WHAT NEEDS TO BE DONE
Using the entries below, copy out all lines where "Image" is found.

========

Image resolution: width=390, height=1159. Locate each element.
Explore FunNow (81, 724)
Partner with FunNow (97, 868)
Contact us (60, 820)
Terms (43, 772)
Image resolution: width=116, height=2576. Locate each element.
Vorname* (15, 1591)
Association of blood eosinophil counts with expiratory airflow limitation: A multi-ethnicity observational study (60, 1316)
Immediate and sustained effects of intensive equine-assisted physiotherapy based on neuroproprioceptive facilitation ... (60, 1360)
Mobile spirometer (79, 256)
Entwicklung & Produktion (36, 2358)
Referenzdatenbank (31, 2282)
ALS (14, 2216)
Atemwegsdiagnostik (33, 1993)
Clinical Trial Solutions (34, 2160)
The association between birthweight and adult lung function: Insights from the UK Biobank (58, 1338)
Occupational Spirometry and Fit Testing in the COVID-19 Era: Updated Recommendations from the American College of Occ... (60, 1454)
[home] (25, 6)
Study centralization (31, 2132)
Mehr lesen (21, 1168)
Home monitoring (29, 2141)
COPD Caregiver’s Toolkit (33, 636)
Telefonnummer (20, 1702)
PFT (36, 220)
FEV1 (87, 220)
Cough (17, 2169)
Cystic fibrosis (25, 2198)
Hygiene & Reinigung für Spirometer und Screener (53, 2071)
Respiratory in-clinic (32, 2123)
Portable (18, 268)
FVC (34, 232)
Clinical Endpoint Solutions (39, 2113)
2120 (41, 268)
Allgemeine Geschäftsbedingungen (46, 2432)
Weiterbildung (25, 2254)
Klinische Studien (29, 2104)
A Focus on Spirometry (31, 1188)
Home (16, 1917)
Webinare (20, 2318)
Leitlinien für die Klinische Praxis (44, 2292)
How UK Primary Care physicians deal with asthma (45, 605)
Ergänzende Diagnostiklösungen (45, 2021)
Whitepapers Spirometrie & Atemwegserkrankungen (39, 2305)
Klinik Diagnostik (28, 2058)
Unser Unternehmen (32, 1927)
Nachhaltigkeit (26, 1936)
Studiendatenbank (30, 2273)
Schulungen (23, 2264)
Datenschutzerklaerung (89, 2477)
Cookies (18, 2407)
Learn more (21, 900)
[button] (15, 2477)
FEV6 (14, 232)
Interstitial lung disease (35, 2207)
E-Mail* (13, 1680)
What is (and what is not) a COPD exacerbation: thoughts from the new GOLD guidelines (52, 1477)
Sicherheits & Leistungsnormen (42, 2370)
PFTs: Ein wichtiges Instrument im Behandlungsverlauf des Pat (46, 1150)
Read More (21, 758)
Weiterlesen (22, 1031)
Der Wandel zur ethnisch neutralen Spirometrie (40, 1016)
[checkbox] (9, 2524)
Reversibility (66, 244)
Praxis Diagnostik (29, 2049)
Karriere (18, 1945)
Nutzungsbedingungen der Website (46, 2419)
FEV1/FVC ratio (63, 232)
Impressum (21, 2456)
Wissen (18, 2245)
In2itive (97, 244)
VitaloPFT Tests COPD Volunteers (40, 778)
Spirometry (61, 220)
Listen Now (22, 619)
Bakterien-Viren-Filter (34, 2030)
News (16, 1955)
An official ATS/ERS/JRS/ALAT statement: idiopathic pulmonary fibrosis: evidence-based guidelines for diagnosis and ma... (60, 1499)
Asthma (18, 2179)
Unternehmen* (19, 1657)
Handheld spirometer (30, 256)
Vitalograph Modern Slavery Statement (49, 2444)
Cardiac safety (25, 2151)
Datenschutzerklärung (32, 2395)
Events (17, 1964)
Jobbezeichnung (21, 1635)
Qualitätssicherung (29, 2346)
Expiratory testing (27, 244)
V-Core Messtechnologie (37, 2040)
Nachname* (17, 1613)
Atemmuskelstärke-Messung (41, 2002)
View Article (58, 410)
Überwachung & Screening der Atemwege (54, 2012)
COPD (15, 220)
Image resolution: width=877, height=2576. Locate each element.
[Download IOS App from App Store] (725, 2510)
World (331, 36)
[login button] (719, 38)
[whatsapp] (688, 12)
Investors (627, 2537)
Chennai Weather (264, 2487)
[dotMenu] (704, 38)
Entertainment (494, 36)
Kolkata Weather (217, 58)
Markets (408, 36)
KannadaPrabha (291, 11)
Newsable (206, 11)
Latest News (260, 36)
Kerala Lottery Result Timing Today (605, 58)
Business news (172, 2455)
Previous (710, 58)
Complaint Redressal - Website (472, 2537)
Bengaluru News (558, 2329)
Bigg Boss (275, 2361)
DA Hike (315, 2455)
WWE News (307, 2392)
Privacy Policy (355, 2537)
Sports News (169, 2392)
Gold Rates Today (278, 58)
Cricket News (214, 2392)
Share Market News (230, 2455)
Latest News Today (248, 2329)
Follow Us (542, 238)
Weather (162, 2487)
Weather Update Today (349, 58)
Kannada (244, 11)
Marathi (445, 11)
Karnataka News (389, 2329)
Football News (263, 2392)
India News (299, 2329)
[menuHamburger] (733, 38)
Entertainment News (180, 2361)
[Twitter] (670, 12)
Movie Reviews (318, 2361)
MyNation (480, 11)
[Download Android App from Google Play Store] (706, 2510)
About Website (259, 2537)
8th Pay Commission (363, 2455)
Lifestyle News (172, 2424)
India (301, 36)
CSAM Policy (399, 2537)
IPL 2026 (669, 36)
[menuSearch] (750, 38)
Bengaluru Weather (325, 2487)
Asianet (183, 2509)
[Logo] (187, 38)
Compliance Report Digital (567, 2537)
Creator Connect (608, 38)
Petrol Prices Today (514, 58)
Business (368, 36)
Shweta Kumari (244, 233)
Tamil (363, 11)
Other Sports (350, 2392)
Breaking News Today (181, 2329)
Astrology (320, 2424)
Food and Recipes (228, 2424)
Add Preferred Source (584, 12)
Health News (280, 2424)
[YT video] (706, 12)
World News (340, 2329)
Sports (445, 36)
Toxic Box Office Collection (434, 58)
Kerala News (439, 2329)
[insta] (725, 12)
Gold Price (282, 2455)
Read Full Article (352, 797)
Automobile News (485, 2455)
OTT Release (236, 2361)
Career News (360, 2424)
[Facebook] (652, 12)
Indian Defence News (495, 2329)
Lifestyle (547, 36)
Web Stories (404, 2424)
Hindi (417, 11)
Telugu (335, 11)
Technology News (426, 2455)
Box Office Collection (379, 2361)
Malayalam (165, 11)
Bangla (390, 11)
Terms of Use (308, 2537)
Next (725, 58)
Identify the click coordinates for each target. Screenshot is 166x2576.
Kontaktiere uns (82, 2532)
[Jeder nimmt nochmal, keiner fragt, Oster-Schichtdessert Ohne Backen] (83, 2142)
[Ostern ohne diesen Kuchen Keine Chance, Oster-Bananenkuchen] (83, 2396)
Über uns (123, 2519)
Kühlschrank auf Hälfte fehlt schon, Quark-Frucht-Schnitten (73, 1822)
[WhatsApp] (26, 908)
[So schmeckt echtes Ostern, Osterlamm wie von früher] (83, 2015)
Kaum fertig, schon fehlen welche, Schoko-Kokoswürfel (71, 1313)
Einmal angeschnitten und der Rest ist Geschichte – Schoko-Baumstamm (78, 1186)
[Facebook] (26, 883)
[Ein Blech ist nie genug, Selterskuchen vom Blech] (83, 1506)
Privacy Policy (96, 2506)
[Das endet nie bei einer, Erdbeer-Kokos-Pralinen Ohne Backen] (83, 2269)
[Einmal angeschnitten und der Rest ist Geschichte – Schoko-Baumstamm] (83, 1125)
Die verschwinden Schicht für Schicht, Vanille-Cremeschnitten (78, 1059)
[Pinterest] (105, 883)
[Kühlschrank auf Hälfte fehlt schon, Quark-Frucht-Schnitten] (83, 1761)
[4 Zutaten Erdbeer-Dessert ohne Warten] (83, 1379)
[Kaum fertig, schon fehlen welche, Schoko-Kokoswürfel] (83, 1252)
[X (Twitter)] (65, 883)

========

RESULT FOR THIS EXERCISE
Image resolution: width=390, height=1159. Locate each element.
Image resolution: width=116, height=2576. Locate each element.
Image resolution: width=877, height=2576. Locate each element.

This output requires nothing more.